• _EXERCISE INSTRUCTIONS_
Of the lines below, write out exactly those from the line with "You are a computer-use" through the line with "Where should I", both included, and skip the rest.

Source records

=== Section Start ===

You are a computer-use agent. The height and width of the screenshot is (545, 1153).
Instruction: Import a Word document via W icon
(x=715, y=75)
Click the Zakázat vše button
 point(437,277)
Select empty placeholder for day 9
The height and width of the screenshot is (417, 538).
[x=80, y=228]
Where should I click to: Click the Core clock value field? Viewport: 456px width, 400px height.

=== Section End ===
=== Section Start ===

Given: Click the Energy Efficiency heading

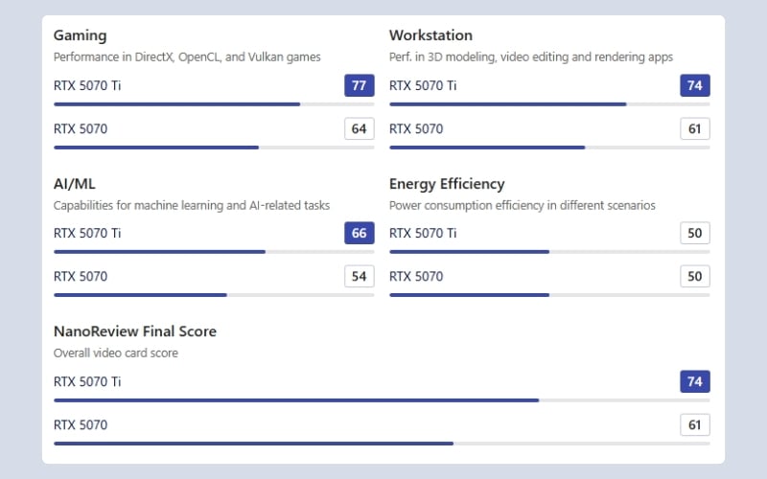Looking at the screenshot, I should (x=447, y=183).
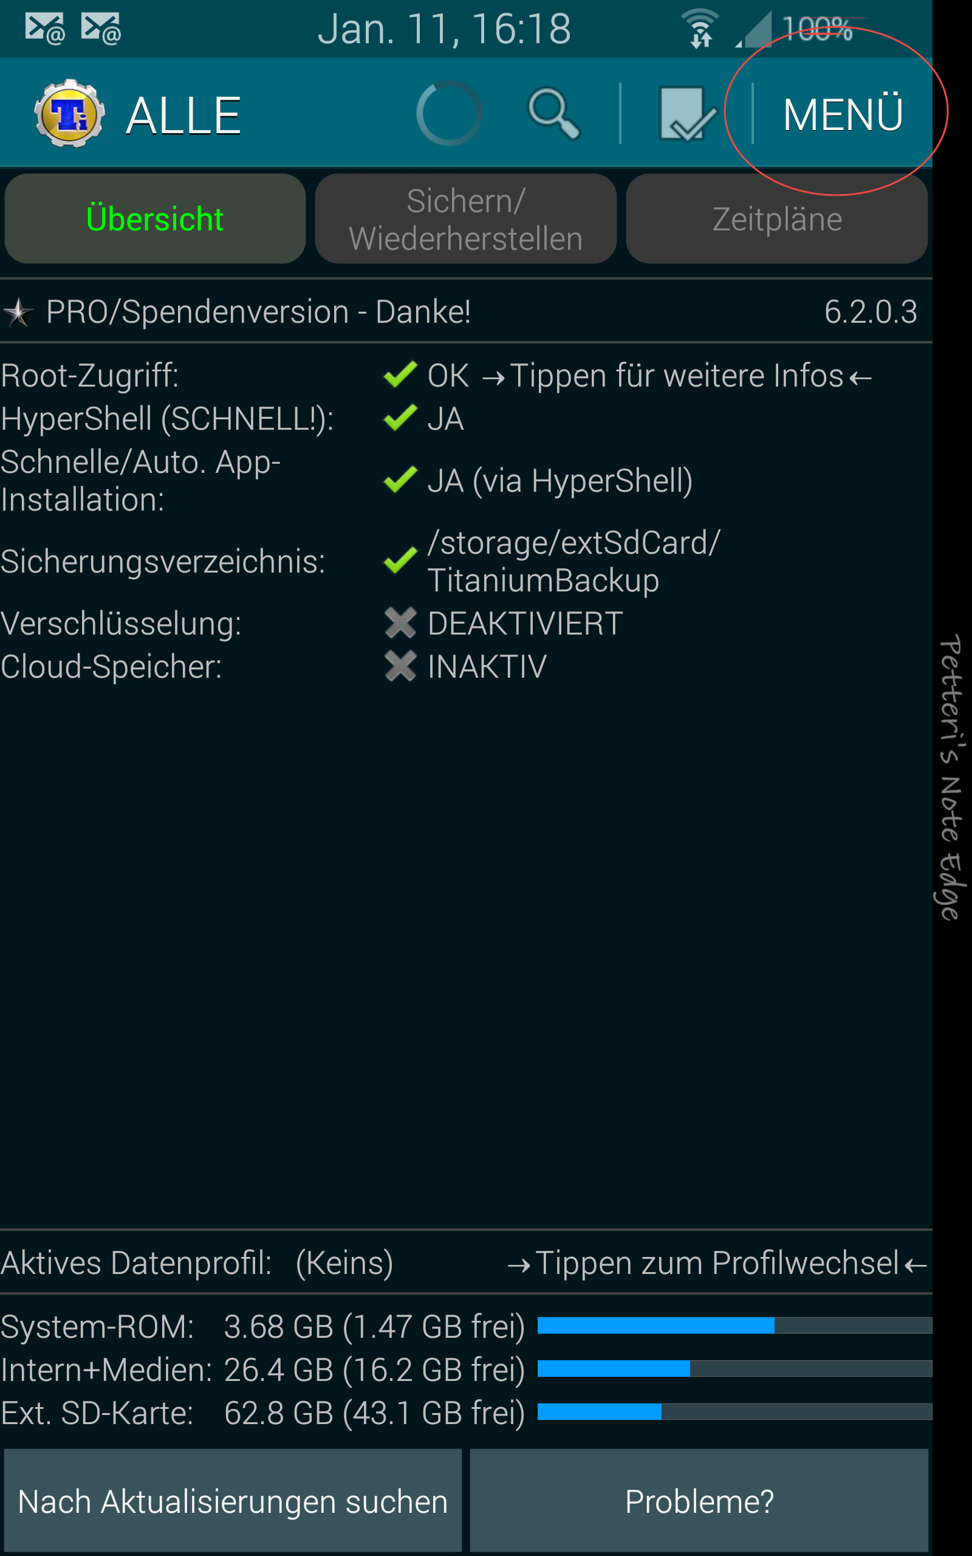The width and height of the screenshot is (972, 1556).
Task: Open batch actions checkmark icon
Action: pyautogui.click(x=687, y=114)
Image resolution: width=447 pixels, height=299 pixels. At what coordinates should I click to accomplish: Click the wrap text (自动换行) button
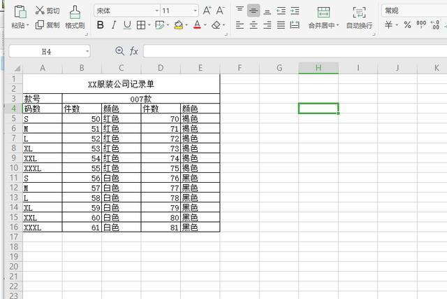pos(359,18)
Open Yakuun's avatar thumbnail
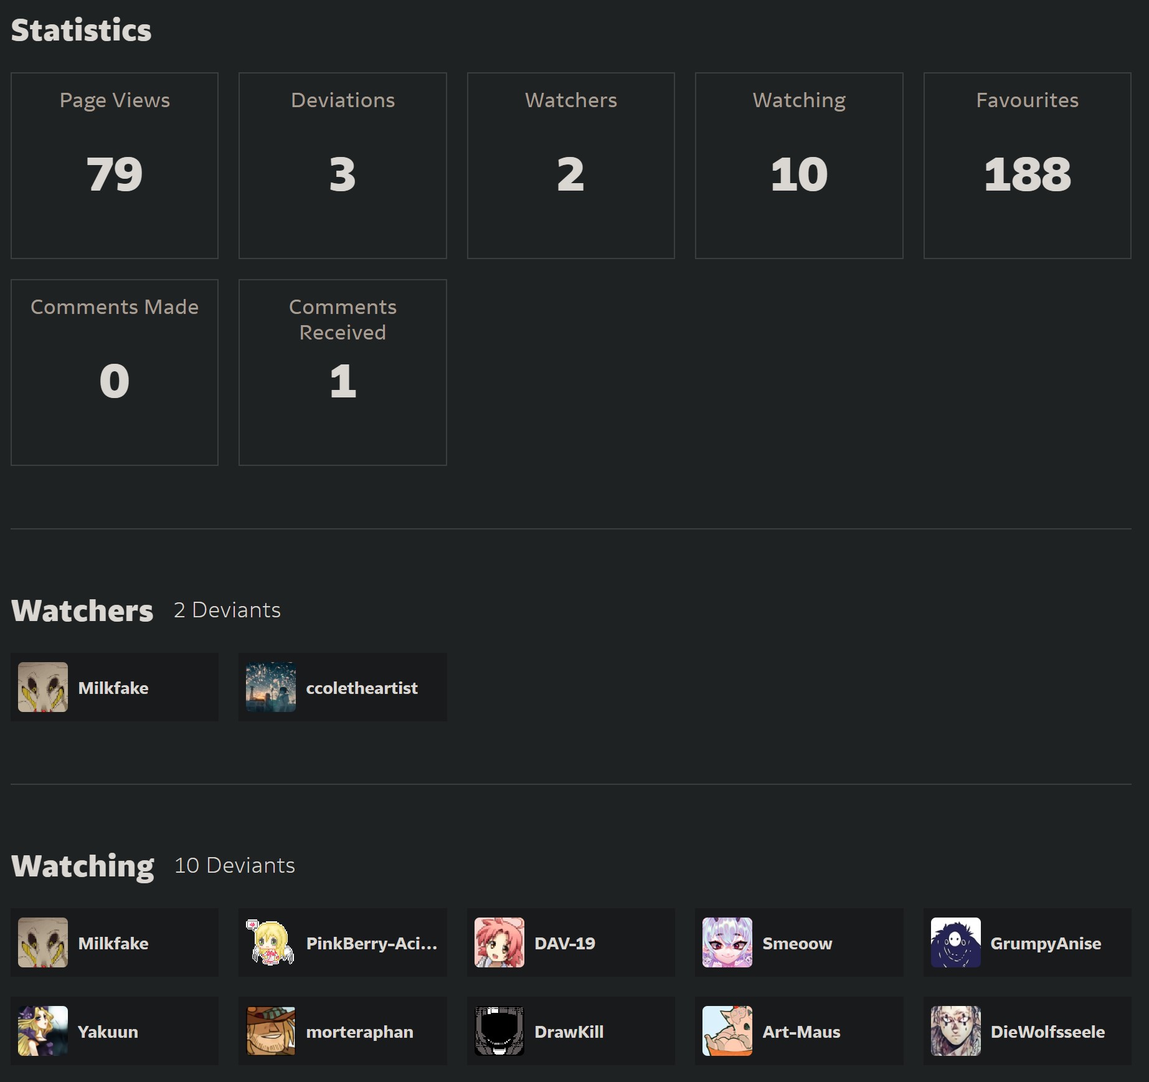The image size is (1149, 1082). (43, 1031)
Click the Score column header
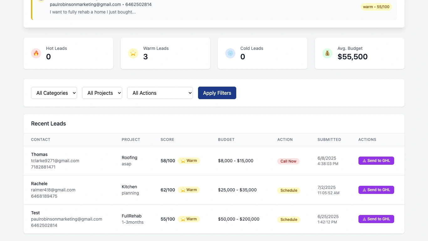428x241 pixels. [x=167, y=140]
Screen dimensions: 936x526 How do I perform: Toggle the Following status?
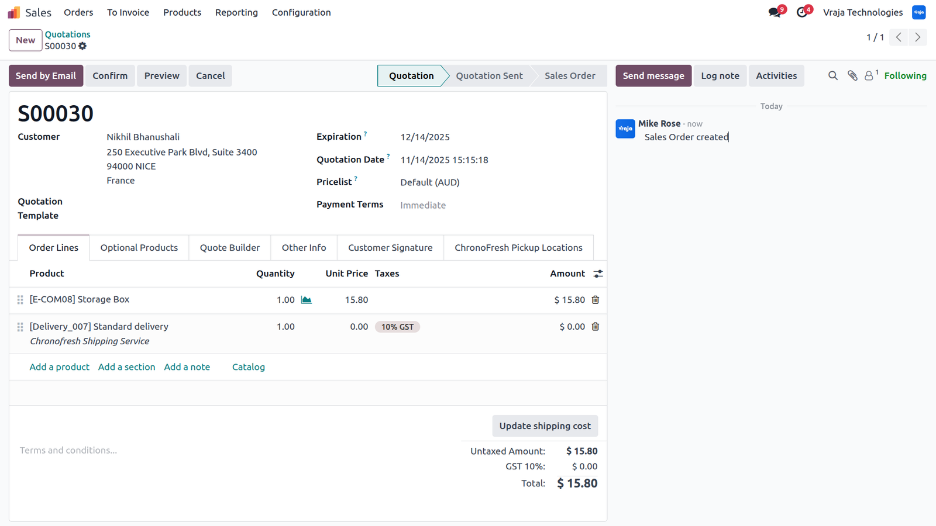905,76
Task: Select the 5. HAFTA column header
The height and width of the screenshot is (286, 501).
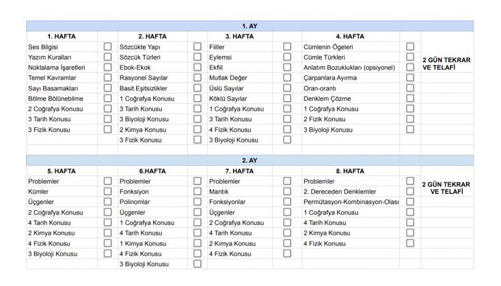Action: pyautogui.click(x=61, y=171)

=== Section End ===

• _YOUR SOLUTION_
You are a computer-use agent. The height and width of the screenshot is (545, 1153).
Instruction: Import a Word document via W icon
(x=715, y=75)
Click the Zakázat vše button
 point(437,277)
Select empty placeholder for day 9
The height and width of the screenshot is (417, 538).
[x=80, y=228]
Where should I click to: Click the Core clock value field? Viewport: 456px width, 400px height.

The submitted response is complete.